Word and item position data:
******
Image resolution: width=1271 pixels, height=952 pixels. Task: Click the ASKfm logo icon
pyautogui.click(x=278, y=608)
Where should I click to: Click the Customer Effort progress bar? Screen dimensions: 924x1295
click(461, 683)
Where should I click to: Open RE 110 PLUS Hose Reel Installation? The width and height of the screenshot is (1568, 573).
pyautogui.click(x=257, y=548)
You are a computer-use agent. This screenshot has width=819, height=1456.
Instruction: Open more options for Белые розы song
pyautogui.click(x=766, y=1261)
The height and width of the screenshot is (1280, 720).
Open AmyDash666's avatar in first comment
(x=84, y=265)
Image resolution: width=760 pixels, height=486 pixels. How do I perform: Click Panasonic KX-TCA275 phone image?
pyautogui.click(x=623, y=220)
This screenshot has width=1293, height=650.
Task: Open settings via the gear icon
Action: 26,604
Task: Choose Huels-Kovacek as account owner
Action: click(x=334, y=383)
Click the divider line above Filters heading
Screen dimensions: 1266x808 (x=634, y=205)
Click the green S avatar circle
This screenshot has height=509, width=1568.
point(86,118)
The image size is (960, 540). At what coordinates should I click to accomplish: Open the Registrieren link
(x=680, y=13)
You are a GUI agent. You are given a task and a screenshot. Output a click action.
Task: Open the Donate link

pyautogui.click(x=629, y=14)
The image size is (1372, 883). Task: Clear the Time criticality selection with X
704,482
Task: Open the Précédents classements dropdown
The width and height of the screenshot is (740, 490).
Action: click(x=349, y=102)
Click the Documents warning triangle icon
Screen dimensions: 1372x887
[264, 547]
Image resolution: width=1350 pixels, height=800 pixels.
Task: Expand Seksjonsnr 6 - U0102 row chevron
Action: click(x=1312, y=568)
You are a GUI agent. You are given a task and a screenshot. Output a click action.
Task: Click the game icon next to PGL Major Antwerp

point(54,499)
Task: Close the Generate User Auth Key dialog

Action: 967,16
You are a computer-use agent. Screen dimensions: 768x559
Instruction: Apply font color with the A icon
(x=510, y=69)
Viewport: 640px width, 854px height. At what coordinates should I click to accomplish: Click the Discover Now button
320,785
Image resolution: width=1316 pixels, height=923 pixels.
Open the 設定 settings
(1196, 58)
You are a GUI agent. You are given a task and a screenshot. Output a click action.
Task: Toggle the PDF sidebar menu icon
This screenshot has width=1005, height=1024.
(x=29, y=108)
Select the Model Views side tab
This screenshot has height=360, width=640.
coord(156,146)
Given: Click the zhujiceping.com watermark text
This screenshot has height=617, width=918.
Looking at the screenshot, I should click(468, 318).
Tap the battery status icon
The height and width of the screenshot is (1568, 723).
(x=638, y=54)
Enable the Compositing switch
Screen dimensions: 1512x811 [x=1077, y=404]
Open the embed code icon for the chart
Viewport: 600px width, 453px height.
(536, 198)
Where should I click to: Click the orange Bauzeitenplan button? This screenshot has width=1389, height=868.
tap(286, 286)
******
JOB:
Copy the stretch of the listing from the line containing "Tap the battery status icon" through the end of the listing, reproducing each line unchanged.

RESPONSE FOR THIS EXERCISE:
Tap the battery status icon
The height and width of the screenshot is (1568, 723).
(x=638, y=54)
Enable the Compositing switch
Screen dimensions: 1512x811 [x=1077, y=404]
Open the embed code icon for the chart
Viewport: 600px width, 453px height.
(536, 198)
Where should I click to: Click the orange Bauzeitenplan button? This screenshot has width=1389, height=868.
tap(286, 286)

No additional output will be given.